Among the entries below, copy only the span from the line containing "Where should I" through the line containing "The width and". Do so exactly, and skip the pictures.
•••••
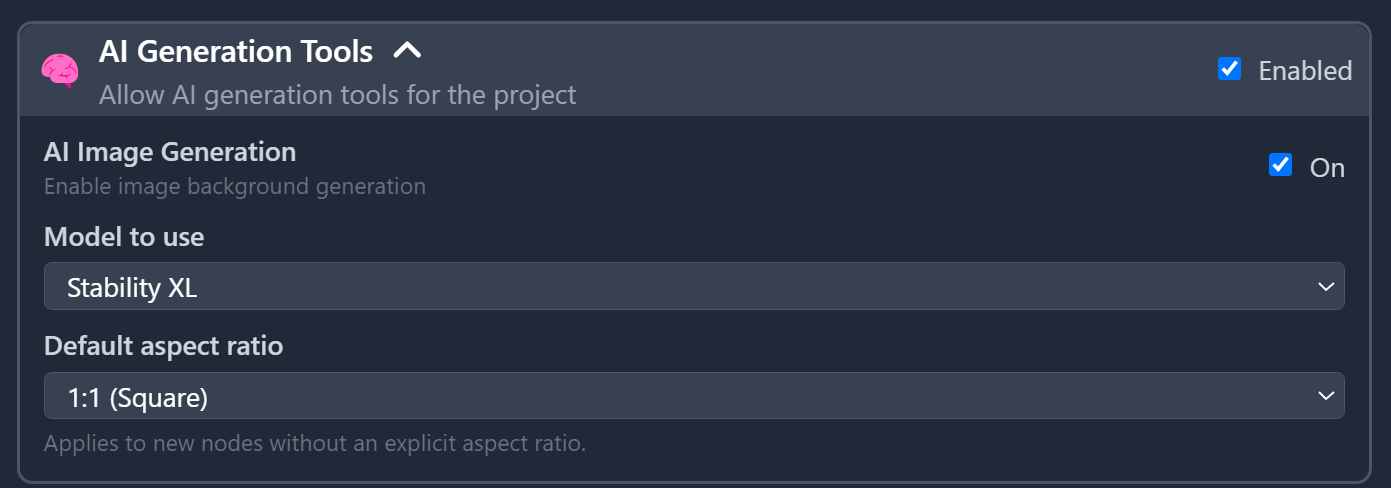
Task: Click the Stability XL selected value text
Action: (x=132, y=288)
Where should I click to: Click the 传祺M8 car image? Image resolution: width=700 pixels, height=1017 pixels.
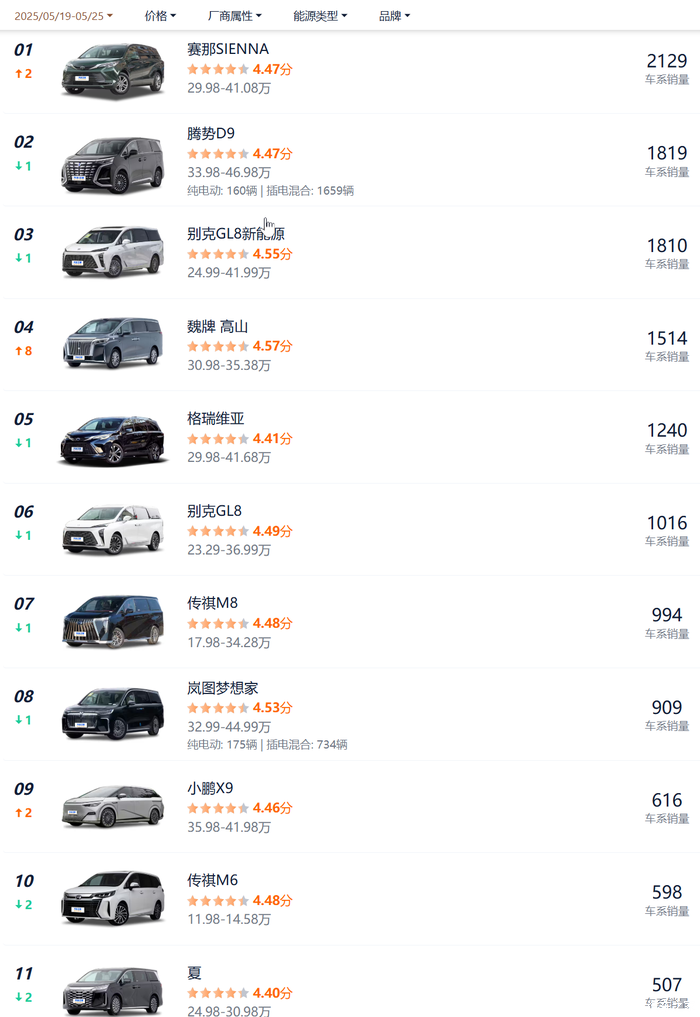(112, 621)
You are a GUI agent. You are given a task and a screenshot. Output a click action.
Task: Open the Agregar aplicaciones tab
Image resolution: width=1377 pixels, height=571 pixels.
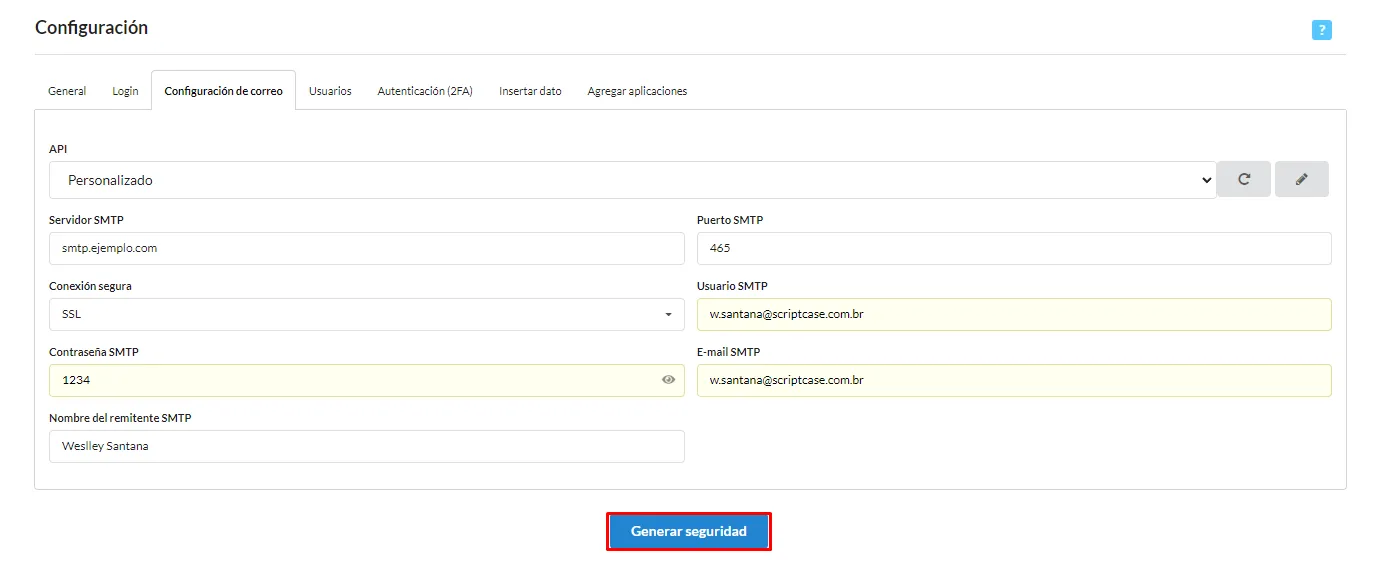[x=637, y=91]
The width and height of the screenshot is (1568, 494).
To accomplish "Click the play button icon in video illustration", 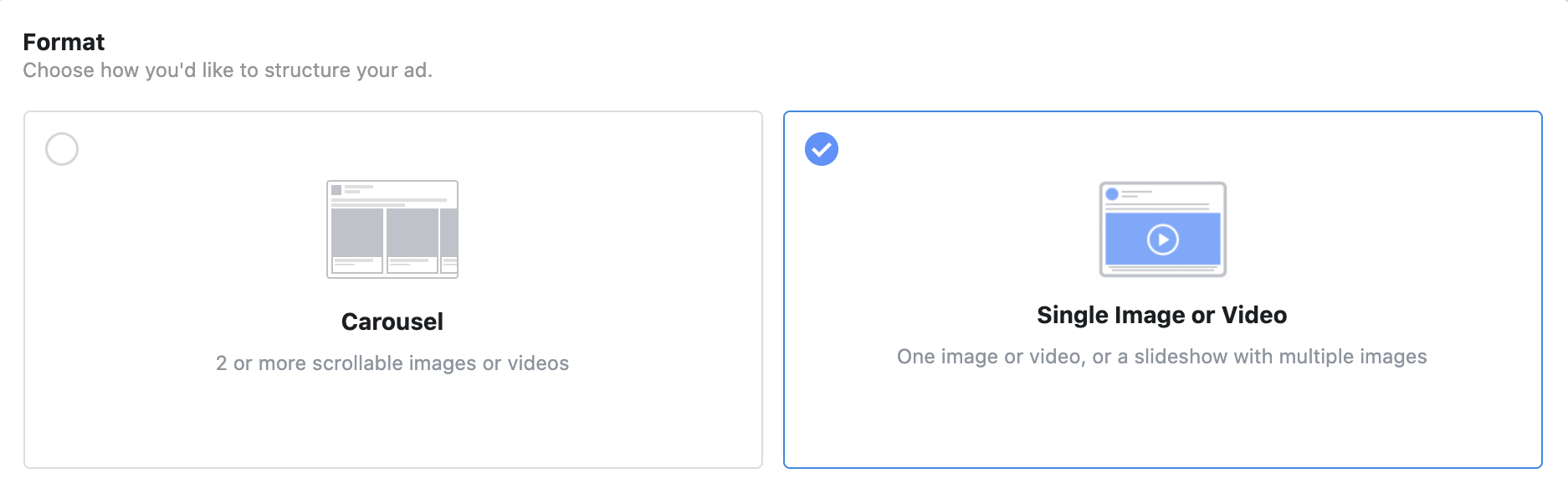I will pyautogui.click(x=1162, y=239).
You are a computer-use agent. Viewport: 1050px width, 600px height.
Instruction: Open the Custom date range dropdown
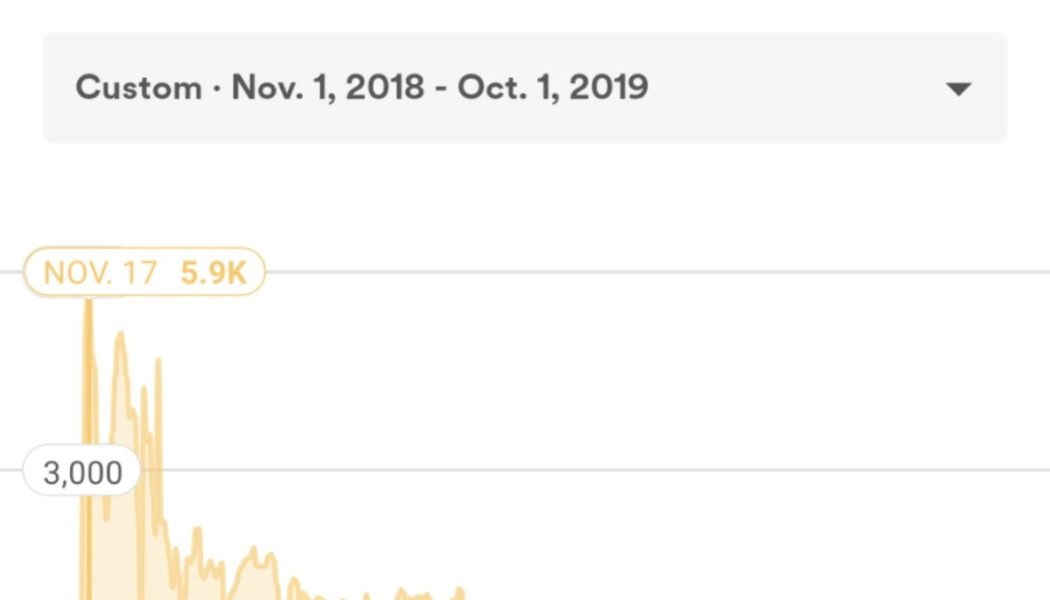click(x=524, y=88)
•••••
**EXERCISE OUTPUT:**
Where should I click to: Click the 传祺M8 car image? Image resolution: width=700 pixels, height=1017 pixels.
(112, 621)
You are a GUI agent. You are given a task and a screenshot. Output a click action.
Task: Open the Agregar aplicaciones tab
Image resolution: width=1377 pixels, height=571 pixels.
[x=637, y=91]
The width and height of the screenshot is (1568, 494).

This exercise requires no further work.